--- GIVEN PASSAGE ---
Fig 3(b) shows Ra,b (95% CI) as a function of 2lnB(Ta). Both Ra,b have nearly constant values for 2lnB(Ta)>10. For the maximum value of 2lnB(Ta)>10, we evaluated R*a,b as 0.54 (90%CI 0.43–0.66) and 0.86 (90%CI 0.79–0.93), respectively. The quantitative difference with the results by Jansen et al. [7, 21] (Ra = 0.47 (90%CI 0.36–0.55) and Rb = 0.82 (90%CI 0.71–0.87)) is not significant (pa = 0.92 and pb = 0.96 for Ra,b, respectively) and is explained by the choice of the offspring distribution (i.e. the Poisson or the geometric offspring distribution) rather than by the difference in the methods of data analysis.

Discussion

We propose a method to monitor the effective reproduction number of infectious diseases with sub-threshold transmission. The method may apply to alert and surveillance systems of diseases emerging and/or re-emerging from natural reservoirs. In this case, monitoring an increase in R0 and/or R may be used to determine the implementation of public-health intervention. The method may also be used to assess the effectiveness of public-health programs designed for disease elimination. In this case, evaluating R before and after implementing intervention may confirm the performance of the public-health program.
--- GIVEN INFORMATION ---
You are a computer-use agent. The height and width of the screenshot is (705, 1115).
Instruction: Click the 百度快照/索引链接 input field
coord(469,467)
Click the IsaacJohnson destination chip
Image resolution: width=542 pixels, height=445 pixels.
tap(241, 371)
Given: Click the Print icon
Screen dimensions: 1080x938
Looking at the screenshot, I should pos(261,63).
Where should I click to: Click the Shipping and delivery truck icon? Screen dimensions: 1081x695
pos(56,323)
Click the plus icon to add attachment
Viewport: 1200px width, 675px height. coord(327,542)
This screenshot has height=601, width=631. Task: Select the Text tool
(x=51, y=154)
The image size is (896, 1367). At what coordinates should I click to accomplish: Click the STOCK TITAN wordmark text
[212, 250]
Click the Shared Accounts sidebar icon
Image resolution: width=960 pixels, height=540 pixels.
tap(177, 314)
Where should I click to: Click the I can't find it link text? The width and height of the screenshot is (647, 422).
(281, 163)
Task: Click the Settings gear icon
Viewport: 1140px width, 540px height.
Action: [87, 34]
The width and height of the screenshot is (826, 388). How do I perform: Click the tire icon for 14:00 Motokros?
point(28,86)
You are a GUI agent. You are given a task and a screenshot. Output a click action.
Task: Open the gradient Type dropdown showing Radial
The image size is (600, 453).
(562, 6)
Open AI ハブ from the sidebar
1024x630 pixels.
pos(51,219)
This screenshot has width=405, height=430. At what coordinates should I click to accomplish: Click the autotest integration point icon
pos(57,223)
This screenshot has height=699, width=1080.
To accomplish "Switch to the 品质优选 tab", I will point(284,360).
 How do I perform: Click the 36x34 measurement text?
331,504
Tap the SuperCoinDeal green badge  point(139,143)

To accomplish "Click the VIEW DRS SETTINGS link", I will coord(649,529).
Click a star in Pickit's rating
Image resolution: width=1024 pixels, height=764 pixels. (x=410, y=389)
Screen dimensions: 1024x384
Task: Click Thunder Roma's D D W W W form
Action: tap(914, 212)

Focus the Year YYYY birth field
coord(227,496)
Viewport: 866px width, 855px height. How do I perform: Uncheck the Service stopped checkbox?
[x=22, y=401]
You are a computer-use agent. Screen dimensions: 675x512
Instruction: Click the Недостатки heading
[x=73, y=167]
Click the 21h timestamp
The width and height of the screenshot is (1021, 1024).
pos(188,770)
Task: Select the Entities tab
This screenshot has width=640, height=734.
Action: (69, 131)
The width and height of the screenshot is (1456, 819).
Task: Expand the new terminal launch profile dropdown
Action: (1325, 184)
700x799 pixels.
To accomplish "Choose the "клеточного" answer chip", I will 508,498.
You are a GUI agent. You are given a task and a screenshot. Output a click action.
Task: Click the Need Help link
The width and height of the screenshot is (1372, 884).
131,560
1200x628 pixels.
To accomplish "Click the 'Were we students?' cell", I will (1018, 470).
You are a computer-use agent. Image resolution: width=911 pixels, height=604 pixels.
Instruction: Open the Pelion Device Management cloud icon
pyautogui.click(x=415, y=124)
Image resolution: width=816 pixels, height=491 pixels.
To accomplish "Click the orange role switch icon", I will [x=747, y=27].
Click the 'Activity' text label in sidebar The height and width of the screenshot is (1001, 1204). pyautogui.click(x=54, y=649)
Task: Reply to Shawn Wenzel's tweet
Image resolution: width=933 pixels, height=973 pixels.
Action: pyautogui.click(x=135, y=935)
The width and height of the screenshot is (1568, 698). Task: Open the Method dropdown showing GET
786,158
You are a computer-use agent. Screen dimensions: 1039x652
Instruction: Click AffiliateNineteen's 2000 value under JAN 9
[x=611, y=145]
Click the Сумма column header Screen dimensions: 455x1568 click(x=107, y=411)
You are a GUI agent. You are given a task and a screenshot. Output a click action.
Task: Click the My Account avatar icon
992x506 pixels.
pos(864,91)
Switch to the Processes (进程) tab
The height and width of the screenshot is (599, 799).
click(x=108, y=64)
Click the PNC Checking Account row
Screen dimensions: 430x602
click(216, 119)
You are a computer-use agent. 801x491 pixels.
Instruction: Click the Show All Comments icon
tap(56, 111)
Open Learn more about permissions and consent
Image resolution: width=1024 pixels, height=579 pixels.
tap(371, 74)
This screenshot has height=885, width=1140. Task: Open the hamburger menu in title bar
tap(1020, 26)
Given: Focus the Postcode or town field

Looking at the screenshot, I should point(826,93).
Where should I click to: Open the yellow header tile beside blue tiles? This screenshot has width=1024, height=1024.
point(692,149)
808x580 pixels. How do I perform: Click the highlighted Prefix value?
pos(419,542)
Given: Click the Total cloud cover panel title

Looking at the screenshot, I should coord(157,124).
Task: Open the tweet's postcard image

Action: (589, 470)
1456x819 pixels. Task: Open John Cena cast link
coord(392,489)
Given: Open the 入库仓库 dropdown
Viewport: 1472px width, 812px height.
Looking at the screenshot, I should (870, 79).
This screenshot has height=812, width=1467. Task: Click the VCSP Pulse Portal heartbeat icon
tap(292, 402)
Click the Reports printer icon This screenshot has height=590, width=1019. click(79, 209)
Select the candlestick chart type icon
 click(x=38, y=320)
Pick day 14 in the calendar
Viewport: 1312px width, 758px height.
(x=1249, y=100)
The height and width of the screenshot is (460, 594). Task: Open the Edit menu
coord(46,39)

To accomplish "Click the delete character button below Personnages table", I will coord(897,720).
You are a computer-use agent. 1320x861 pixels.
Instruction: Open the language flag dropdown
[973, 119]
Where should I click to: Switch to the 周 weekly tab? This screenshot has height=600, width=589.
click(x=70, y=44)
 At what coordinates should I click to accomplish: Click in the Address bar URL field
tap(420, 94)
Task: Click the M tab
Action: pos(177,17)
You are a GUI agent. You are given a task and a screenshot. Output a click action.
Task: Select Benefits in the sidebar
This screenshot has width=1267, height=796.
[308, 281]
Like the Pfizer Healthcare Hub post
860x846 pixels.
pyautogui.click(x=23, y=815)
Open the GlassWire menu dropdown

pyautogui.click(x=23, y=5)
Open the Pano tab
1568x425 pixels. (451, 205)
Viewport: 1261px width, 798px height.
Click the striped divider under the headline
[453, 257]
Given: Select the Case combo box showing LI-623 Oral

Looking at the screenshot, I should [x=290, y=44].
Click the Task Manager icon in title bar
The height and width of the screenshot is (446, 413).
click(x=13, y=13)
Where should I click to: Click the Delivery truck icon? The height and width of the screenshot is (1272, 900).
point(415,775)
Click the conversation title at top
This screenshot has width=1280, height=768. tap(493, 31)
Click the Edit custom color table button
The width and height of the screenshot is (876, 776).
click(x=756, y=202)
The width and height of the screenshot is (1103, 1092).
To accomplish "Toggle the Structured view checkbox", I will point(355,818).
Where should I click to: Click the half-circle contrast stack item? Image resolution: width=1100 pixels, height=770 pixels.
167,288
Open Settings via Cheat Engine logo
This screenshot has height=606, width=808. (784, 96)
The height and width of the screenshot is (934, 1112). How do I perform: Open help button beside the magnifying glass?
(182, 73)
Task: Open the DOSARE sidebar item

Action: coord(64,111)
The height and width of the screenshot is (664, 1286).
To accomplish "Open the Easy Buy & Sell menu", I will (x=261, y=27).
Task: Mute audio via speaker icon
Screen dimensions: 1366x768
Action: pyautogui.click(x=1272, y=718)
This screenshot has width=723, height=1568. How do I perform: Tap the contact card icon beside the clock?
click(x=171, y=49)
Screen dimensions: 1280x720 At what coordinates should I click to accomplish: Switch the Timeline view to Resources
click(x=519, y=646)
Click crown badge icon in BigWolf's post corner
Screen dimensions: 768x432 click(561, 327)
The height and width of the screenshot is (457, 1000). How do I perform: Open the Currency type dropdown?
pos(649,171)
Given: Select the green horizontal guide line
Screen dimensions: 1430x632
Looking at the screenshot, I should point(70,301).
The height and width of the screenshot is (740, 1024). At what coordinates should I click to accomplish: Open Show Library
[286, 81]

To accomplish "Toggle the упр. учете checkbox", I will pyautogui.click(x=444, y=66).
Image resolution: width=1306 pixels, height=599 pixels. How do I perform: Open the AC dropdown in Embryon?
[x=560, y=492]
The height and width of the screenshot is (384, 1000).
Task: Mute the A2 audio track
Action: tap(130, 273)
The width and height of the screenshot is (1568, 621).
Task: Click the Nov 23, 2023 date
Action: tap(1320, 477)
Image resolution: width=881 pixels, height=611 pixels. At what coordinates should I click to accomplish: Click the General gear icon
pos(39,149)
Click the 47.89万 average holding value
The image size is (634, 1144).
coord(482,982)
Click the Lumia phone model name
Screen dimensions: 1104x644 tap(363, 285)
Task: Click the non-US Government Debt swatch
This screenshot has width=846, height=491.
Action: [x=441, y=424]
---
■ PROBLEM ■
Quote the passage on reproduction numbers, beginning at the words "Fig 3(b) shows" and stopping after the words "of data analysis.". The lines above come from a separate source.

■ COMPLETED TASK ■
Fig 3(b) shows Ra,b (95% CI) as a function of 2lnB(Ta). Both Ra,b have nearly constant values for 2lnB(Ta)>10. For the maximum value of 2lnB(Ta)>10, we evaluated R*a,b as 0.54 (90%CI 0.43–0.66) and 0.86 (90%CI 0.79–0.93), respectively. The quantitative difference with the results by Jansen et al. [7, 21] (Ra = 0.47 (90%CI 0.36–0.55) and Rb = 0.82 (90%CI 0.71–0.87)) is not significant (pa = 0.92 and pb = 0.96 for Ra,b, respectively) and is explained by the choice of the offspring distribution (i.e. the Poisson or the geometric offspring distribution) rather than by the difference in the methods of data analysis.